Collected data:
- - -

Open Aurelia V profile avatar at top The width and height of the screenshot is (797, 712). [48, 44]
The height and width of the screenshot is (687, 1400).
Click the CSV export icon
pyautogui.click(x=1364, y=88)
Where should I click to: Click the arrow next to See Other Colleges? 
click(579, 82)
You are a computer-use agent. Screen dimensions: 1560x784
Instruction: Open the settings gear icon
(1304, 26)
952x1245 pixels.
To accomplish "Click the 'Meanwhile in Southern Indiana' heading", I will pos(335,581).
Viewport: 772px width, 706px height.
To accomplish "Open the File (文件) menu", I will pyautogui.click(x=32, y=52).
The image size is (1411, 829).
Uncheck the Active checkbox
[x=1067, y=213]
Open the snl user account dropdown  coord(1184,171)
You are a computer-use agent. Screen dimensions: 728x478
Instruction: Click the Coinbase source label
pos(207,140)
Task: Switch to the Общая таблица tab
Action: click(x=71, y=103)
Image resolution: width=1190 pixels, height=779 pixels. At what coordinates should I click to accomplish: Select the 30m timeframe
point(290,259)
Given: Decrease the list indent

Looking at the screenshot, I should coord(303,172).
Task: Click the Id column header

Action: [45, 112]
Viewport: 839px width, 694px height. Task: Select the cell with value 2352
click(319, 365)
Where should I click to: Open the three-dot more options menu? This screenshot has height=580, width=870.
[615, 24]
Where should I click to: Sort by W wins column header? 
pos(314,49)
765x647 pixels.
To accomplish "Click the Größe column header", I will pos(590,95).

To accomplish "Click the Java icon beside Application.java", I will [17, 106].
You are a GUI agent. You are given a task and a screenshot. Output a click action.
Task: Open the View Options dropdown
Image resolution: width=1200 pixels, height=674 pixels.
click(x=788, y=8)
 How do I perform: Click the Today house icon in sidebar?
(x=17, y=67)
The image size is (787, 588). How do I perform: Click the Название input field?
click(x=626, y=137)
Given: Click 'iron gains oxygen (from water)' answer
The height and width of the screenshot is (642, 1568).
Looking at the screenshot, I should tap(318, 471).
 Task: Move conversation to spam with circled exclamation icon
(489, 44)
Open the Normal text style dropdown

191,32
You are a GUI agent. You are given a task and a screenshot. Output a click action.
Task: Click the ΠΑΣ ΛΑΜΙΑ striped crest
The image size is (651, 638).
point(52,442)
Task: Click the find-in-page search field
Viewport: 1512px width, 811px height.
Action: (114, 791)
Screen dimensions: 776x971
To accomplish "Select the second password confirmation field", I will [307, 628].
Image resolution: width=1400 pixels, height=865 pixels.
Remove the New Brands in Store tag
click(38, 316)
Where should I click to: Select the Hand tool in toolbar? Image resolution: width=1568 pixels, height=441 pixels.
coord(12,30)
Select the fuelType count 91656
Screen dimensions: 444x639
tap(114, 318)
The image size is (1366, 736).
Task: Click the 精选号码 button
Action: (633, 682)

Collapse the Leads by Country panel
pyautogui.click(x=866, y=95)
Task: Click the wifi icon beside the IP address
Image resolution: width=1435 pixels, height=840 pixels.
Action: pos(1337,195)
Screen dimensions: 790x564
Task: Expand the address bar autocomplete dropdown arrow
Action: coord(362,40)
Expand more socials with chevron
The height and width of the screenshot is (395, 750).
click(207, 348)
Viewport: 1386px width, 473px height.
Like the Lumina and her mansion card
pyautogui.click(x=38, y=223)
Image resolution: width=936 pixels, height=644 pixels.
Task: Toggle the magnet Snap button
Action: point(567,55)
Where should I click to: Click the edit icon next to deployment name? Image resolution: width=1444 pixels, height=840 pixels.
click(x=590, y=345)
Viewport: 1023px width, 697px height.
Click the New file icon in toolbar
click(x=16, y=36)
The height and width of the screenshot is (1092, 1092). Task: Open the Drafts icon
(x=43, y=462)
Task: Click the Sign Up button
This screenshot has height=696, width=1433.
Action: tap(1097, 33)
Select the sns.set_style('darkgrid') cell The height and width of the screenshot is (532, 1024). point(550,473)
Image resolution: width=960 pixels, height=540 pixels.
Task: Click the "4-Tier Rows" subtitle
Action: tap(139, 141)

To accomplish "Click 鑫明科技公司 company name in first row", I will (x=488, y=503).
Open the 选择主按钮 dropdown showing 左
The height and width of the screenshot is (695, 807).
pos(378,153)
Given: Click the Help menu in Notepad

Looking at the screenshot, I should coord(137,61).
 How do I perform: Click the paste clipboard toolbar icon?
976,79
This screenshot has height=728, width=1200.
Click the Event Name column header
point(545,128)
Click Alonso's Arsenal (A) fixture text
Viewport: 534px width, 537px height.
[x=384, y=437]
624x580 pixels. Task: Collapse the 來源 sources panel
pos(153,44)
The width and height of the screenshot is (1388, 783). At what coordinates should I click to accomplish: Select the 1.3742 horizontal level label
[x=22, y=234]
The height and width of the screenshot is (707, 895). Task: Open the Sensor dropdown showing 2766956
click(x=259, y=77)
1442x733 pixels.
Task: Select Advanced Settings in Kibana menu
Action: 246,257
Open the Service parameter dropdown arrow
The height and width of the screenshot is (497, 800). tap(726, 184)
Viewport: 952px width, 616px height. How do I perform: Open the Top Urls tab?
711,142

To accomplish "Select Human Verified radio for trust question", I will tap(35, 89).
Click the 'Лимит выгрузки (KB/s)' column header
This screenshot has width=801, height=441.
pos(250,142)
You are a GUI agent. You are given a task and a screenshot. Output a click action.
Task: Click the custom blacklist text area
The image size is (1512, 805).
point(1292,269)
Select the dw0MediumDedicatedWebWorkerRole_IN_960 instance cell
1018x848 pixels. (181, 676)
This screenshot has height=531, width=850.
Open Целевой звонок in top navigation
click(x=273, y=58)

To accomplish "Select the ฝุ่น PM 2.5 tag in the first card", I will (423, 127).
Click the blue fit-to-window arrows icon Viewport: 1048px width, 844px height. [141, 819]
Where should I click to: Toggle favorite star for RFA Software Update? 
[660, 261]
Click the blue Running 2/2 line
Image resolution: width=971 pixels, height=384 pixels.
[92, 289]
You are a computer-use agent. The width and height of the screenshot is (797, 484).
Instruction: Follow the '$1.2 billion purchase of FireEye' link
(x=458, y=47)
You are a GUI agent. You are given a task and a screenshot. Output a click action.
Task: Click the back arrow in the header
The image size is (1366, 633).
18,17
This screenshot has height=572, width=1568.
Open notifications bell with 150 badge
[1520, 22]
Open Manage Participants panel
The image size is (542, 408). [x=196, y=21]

- - -

Problem description: Return each line of the data exactly as written above.

Solution:
Open Aurelia V profile avatar at top The width and height of the screenshot is (797, 712). [48, 44]
The height and width of the screenshot is (687, 1400).
Click the CSV export icon
pyautogui.click(x=1364, y=88)
Where should I click to: Click the arrow next to See Other Colleges? 
click(579, 82)
You are a computer-use agent. Screen dimensions: 1560x784
Instruction: Open the settings gear icon
(1304, 26)
952x1245 pixels.
To accomplish "Click the 'Meanwhile in Southern Indiana' heading", I will pos(335,581).
Viewport: 772px width, 706px height.
To accomplish "Open the File (文件) menu", I will pyautogui.click(x=32, y=52).
The image size is (1411, 829).
Uncheck the Active checkbox
[x=1067, y=213]
Open the snl user account dropdown  coord(1184,171)
You are a computer-use agent. Screen dimensions: 728x478
Instruction: Click the Coinbase source label
pos(207,140)
Task: Switch to the Общая таблица tab
Action: click(x=71, y=103)
Image resolution: width=1190 pixels, height=779 pixels. At what coordinates should I click to accomplish: Select the 30m timeframe
point(290,259)
Given: Decrease the list indent

Looking at the screenshot, I should coord(303,172).
Task: Click the Id column header

Action: [45, 112]
Viewport: 839px width, 694px height. Task: Select the cell with value 2352
click(319, 365)
Where should I click to: Open the three-dot more options menu? This screenshot has height=580, width=870.
[615, 24]
Where should I click to: Sort by W wins column header? 
pos(314,49)
765x647 pixels.
To accomplish "Click the Größe column header", I will pos(590,95).

To accomplish "Click the Java icon beside Application.java", I will [17, 106].
You are a GUI agent. You are given a task and a screenshot. Output a click action.
Task: Open the View Options dropdown
Image resolution: width=1200 pixels, height=674 pixels.
click(x=788, y=8)
 How do I perform: Click the Today house icon in sidebar?
(x=17, y=67)
The image size is (787, 588). How do I perform: Click the Название input field?
click(x=626, y=137)
Given: Click 'iron gains oxygen (from water)' answer
The height and width of the screenshot is (642, 1568).
Looking at the screenshot, I should tap(318, 471).
 Task: Move conversation to spam with circled exclamation icon
(489, 44)
Open the Normal text style dropdown

191,32
You are a GUI agent. You are given a task and a screenshot. Output a click action.
Task: Click the ΠΑΣ ΛΑΜΙΑ striped crest
The image size is (651, 638).
point(52,442)
Task: Click the find-in-page search field
Viewport: 1512px width, 811px height.
Action: (114, 791)
Screen dimensions: 776x971
To accomplish "Select the second password confirmation field", I will [307, 628].
Image resolution: width=1400 pixels, height=865 pixels.
Remove the New Brands in Store tag
click(38, 316)
Where should I click to: Select the Hand tool in toolbar? Image resolution: width=1568 pixels, height=441 pixels.
coord(12,30)
Select the fuelType count 91656
Screen dimensions: 444x639
tap(114, 318)
The image size is (1366, 736).
Task: Click the 精选号码 button
Action: (633, 682)

Collapse the Leads by Country panel
pyautogui.click(x=866, y=95)
Task: Click the wifi icon beside the IP address
Image resolution: width=1435 pixels, height=840 pixels.
Action: pos(1337,195)
Screen dimensions: 790x564
Task: Expand the address bar autocomplete dropdown arrow
Action: coord(362,40)
Expand more socials with chevron
The height and width of the screenshot is (395, 750).
click(207, 348)
Viewport: 1386px width, 473px height.
Like the Lumina and her mansion card
pyautogui.click(x=38, y=223)
Image resolution: width=936 pixels, height=644 pixels.
Task: Toggle the magnet Snap button
Action: point(567,55)
Where should I click to: Click the edit icon next to deployment name? Image resolution: width=1444 pixels, height=840 pixels.
click(x=590, y=345)
Viewport: 1023px width, 697px height.
Click the New file icon in toolbar
click(x=16, y=36)
The height and width of the screenshot is (1092, 1092). Task: Open the Drafts icon
(x=43, y=462)
Task: Click the Sign Up button
This screenshot has height=696, width=1433.
Action: tap(1097, 33)
Select the sns.set_style('darkgrid') cell The height and width of the screenshot is (532, 1024). point(550,473)
Image resolution: width=960 pixels, height=540 pixels.
Task: Click the "4-Tier Rows" subtitle
Action: tap(139, 141)

To accomplish "Click 鑫明科技公司 company name in first row", I will (x=488, y=503).
Open the 选择主按钮 dropdown showing 左
The height and width of the screenshot is (695, 807).
pos(378,153)
Given: Click the Help menu in Notepad

Looking at the screenshot, I should coord(137,61).
 How do I perform: Click the paste clipboard toolbar icon?
976,79
This screenshot has height=728, width=1200.
Click the Event Name column header
point(545,128)
Click Alonso's Arsenal (A) fixture text
Viewport: 534px width, 537px height.
[x=384, y=437]
624x580 pixels. Task: Collapse the 來源 sources panel
pos(153,44)
The width and height of the screenshot is (1388, 783). At what coordinates should I click to accomplish: Select the 1.3742 horizontal level label
[x=22, y=234]
The height and width of the screenshot is (707, 895). Task: Open the Sensor dropdown showing 2766956
click(x=259, y=77)
1442x733 pixels.
Task: Select Advanced Settings in Kibana menu
Action: 246,257
Open the Service parameter dropdown arrow
The height and width of the screenshot is (497, 800). tap(726, 184)
Viewport: 952px width, 616px height. How do I perform: Open the Top Urls tab?
711,142

To accomplish "Select Human Verified radio for trust question", I will tap(35, 89).
Click the 'Лимит выгрузки (KB/s)' column header
This screenshot has width=801, height=441.
pos(250,142)
You are a GUI agent. You are given a task and a screenshot. Output a click action.
Task: Click the custom blacklist text area
The image size is (1512, 805).
point(1292,269)
Select the dw0MediumDedicatedWebWorkerRole_IN_960 instance cell
1018x848 pixels. (181, 676)
This screenshot has height=531, width=850.
Open Целевой звонок in top navigation
click(x=273, y=58)

To accomplish "Select the ฝุ่น PM 2.5 tag in the first card", I will (423, 127).
Click the blue fit-to-window arrows icon Viewport: 1048px width, 844px height. [141, 819]
Where should I click to: Toggle favorite star for RFA Software Update? 
[660, 261]
Click the blue Running 2/2 line
Image resolution: width=971 pixels, height=384 pixels.
[92, 289]
You are a computer-use agent. The width and height of the screenshot is (797, 484).
Instruction: Follow the '$1.2 billion purchase of FireEye' link
(x=458, y=47)
You are a GUI agent. You are given a task and a screenshot. Output a click action.
Task: Click the back arrow in the header
The image size is (1366, 633).
18,17
This screenshot has height=572, width=1568.
Open notifications bell with 150 badge
[1520, 22]
Open Manage Participants panel
The image size is (542, 408). [x=196, y=21]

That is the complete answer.